§ Task statement
The answer is to be an exact copy of the lines below running from the line with "This screenshot has height=768, width=1366." down to the line with "You are a computer-use agent. 549x500 pixels.", both ends included, and nothing more.

§ Material for this exercise
>>>>

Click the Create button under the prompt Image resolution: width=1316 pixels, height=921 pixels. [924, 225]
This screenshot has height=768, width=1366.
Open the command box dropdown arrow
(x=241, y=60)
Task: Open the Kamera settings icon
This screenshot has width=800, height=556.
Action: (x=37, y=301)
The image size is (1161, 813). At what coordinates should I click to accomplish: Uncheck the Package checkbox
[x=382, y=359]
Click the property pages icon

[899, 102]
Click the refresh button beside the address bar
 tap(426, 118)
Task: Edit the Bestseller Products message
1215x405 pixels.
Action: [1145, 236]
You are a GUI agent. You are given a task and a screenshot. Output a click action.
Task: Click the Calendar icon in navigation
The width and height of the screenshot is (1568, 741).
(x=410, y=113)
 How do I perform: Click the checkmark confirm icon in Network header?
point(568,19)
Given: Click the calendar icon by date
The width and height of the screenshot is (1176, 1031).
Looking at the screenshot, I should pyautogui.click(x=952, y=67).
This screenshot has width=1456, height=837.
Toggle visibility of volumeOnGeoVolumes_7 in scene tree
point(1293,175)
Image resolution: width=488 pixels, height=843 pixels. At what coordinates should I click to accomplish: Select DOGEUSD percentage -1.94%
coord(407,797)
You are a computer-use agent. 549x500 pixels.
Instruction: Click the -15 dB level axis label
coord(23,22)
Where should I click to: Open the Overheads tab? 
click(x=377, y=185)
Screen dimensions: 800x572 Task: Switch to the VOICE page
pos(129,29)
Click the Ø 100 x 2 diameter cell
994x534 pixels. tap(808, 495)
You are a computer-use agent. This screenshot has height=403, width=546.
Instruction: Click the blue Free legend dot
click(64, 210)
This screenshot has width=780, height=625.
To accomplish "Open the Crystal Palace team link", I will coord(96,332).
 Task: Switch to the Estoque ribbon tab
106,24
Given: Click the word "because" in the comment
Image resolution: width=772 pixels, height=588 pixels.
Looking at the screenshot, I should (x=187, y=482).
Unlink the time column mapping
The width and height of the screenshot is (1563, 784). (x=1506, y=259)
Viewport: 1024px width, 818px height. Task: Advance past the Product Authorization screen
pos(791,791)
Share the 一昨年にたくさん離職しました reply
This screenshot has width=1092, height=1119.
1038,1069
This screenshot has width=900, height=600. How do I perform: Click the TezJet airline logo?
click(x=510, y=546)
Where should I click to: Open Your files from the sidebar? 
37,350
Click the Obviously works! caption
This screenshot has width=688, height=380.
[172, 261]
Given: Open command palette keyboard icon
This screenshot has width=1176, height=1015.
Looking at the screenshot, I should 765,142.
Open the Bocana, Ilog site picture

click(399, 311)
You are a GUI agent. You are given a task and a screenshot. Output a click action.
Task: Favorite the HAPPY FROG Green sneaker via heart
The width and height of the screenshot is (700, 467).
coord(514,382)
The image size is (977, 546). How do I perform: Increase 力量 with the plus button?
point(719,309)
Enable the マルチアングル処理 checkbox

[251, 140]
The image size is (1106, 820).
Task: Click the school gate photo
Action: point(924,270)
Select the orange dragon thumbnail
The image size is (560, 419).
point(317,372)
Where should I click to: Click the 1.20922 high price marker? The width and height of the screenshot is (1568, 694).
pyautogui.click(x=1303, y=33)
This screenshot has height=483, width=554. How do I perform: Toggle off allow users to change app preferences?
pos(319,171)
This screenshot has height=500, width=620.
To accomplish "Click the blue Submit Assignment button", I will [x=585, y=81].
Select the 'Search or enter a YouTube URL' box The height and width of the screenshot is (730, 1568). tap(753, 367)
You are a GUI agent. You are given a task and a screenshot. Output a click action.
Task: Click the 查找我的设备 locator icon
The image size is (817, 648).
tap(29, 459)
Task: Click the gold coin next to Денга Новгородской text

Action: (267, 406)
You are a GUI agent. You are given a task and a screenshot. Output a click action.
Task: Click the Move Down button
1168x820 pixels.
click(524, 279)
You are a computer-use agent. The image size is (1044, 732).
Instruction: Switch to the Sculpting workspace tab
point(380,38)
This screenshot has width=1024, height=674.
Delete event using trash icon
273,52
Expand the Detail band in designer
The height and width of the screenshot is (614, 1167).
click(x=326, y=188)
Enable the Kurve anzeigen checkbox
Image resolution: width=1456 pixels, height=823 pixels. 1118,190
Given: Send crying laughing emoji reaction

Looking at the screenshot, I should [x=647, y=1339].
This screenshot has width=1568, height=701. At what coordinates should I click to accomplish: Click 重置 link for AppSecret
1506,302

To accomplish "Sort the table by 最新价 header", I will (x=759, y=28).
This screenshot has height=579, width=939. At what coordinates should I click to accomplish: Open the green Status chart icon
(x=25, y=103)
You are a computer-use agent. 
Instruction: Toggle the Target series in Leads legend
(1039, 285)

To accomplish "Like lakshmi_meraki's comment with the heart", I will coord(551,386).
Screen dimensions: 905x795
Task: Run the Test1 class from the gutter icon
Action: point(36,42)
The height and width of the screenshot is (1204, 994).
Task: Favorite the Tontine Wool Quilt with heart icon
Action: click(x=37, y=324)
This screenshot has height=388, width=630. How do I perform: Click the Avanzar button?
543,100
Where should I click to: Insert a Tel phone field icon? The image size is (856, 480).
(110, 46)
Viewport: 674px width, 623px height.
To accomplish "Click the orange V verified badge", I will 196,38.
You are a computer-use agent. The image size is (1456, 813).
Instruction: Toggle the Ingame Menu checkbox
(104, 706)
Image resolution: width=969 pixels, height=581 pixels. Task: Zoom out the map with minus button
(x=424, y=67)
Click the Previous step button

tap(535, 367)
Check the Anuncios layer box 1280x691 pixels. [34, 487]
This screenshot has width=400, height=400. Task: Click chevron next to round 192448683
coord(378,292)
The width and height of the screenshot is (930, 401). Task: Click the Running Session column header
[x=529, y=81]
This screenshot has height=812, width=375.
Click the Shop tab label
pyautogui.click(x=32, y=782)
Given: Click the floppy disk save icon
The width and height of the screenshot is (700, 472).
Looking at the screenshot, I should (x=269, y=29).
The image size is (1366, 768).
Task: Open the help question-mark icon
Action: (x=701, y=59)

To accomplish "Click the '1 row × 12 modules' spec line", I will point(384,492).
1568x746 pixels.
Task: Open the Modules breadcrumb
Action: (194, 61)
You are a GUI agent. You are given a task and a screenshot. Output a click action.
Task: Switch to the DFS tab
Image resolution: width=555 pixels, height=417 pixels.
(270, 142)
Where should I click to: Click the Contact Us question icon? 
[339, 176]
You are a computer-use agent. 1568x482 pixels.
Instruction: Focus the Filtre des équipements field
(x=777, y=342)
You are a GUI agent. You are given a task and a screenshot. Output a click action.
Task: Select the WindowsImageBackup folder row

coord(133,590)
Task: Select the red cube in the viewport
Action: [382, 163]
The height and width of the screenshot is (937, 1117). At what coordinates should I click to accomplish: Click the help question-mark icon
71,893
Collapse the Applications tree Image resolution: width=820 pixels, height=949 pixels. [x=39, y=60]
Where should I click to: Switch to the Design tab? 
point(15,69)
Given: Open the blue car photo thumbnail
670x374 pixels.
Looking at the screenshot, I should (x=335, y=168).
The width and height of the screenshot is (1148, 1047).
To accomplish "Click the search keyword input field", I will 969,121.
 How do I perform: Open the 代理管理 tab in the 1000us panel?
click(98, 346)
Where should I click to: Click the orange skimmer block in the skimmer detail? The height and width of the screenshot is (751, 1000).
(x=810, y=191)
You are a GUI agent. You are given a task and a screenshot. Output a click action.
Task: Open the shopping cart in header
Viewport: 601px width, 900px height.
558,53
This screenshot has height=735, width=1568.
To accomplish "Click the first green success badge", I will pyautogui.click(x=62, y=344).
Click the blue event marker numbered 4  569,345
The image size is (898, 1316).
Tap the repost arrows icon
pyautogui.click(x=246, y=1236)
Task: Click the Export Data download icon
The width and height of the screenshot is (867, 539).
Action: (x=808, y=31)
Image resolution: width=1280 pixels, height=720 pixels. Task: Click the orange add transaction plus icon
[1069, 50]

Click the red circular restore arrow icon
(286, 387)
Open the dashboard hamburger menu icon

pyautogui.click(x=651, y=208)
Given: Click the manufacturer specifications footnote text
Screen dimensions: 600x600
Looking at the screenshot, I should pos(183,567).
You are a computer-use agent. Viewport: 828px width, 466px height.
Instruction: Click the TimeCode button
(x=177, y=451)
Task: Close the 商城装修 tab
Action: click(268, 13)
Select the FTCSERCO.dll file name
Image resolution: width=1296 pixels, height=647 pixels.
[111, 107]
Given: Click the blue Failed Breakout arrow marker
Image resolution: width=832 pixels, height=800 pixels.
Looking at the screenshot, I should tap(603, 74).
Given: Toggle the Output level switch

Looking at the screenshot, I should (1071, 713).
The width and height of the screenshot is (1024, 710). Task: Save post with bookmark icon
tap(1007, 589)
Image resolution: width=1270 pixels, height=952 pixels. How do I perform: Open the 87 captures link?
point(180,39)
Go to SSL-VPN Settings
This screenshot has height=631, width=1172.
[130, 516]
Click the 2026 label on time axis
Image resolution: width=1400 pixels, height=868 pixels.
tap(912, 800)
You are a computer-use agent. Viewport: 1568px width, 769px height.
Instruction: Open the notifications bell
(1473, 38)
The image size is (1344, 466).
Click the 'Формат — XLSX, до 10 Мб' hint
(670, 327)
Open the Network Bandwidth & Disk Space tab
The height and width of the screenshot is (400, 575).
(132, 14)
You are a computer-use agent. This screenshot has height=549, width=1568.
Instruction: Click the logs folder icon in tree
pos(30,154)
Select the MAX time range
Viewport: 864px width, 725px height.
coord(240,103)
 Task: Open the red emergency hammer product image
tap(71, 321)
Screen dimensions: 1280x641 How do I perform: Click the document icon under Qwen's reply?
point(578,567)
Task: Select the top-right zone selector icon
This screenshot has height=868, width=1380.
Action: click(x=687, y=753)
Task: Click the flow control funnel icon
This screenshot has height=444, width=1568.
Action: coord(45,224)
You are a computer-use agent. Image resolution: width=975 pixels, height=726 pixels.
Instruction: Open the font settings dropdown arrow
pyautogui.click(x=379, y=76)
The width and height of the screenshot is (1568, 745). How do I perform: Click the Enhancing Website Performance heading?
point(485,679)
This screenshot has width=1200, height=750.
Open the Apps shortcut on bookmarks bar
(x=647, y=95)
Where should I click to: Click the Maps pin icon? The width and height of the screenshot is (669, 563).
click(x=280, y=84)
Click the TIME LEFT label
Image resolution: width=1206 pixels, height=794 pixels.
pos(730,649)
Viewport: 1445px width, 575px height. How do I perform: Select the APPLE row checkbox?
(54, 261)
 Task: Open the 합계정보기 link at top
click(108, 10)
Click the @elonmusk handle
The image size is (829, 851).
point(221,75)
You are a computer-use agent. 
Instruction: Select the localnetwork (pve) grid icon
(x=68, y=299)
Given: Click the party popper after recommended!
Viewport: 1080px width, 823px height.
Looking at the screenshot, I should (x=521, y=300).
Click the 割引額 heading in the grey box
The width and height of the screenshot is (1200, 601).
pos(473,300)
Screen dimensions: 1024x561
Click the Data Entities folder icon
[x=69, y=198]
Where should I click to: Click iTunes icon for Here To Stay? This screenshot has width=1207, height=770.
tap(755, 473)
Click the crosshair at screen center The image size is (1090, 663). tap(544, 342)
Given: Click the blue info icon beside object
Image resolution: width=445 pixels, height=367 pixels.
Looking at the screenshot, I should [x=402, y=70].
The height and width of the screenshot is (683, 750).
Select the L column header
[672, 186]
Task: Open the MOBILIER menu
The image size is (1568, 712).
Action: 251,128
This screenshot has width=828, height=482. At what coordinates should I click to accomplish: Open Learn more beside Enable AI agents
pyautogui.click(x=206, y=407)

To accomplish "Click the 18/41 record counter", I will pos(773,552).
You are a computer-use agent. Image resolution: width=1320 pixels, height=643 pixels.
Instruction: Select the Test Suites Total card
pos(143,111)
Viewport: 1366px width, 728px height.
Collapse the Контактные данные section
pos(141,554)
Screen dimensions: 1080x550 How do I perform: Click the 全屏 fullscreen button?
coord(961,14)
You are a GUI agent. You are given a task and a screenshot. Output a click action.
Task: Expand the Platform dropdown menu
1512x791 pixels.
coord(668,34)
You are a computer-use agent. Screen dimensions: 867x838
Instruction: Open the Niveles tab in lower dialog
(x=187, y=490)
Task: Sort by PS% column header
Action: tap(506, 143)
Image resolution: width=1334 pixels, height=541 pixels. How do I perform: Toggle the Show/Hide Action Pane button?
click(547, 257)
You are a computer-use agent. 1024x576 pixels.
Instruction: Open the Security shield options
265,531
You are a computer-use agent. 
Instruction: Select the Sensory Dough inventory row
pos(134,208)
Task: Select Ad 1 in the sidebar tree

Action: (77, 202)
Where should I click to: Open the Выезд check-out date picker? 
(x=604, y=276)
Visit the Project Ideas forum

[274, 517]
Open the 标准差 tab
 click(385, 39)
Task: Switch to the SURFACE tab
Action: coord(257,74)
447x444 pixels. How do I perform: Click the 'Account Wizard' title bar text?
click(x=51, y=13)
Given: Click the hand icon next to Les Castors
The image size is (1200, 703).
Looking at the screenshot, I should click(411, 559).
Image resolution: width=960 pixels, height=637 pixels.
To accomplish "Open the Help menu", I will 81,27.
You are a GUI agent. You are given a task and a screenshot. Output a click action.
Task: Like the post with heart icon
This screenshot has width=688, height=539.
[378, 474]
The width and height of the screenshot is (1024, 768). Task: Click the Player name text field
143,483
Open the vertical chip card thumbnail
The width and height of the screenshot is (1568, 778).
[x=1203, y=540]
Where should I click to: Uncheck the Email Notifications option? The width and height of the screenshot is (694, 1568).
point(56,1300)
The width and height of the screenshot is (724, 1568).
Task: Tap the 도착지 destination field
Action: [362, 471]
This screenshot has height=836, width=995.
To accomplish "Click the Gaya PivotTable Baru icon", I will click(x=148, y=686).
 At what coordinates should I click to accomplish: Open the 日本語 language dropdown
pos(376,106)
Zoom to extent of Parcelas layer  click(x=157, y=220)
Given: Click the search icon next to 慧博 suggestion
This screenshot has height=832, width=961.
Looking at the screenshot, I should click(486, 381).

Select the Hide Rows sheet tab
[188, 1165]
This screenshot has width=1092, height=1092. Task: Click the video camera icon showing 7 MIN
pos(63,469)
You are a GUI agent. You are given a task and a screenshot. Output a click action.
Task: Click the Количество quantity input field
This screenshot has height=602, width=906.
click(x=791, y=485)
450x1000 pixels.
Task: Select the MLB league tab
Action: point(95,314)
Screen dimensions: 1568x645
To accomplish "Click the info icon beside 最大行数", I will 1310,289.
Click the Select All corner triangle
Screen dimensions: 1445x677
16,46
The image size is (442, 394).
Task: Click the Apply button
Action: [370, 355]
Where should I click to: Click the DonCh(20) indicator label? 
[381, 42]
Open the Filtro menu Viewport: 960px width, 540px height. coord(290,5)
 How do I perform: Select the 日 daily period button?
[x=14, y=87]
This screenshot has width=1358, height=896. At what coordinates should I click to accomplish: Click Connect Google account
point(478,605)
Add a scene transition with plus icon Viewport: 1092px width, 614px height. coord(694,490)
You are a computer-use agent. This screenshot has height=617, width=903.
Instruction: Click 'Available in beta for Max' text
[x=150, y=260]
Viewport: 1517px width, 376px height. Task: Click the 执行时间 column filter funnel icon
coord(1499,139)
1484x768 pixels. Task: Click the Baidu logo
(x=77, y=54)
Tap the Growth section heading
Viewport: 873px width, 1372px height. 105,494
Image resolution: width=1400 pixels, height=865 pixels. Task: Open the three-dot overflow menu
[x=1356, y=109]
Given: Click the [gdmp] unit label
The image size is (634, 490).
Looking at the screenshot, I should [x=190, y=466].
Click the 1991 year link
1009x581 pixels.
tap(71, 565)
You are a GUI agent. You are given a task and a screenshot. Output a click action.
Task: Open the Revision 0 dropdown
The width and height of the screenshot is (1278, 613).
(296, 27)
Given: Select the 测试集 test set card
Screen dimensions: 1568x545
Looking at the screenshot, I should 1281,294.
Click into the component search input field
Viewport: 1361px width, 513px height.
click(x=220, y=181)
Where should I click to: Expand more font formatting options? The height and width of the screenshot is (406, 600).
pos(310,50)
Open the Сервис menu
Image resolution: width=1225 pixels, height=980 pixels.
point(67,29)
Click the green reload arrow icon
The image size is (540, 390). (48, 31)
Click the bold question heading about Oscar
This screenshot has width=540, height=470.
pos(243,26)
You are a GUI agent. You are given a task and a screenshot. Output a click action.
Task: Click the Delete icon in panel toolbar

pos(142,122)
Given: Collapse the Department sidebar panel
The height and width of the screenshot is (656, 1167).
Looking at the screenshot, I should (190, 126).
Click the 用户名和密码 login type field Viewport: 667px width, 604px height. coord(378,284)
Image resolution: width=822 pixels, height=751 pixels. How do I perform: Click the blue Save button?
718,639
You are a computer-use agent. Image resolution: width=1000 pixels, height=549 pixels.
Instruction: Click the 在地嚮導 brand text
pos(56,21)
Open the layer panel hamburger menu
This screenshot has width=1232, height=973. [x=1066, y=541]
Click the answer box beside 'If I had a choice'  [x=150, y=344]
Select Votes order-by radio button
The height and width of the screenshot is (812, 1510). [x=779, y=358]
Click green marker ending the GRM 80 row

<<<<

§ Expected output
This screenshot has height=768, width=1366.
Open the command box dropdown arrow
(x=241, y=60)
Task: Open the Kamera settings icon
This screenshot has width=800, height=556.
Action: (x=37, y=301)
The image size is (1161, 813). At what coordinates should I click to accomplish: Uncheck the Package checkbox
[x=382, y=359]
Click the property pages icon

[899, 102]
Click the refresh button beside the address bar
 tap(426, 118)
Task: Edit the Bestseller Products message
1215x405 pixels.
Action: [1145, 236]
You are a GUI agent. You are given a task and a screenshot. Output a click action.
Task: Click the Calendar icon in navigation
The width and height of the screenshot is (1568, 741).
(x=410, y=113)
 How do I perform: Click the checkmark confirm icon in Network header?
point(568,19)
Given: Click the calendar icon by date
The width and height of the screenshot is (1176, 1031).
Looking at the screenshot, I should pyautogui.click(x=952, y=67).
This screenshot has width=1456, height=837.
Toggle visibility of volumeOnGeoVolumes_7 in scene tree
point(1293,175)
Image resolution: width=488 pixels, height=843 pixels. At what coordinates should I click to accomplish: Select DOGEUSD percentage -1.94%
coord(407,797)
You are a computer-use agent. 549x500 pixels.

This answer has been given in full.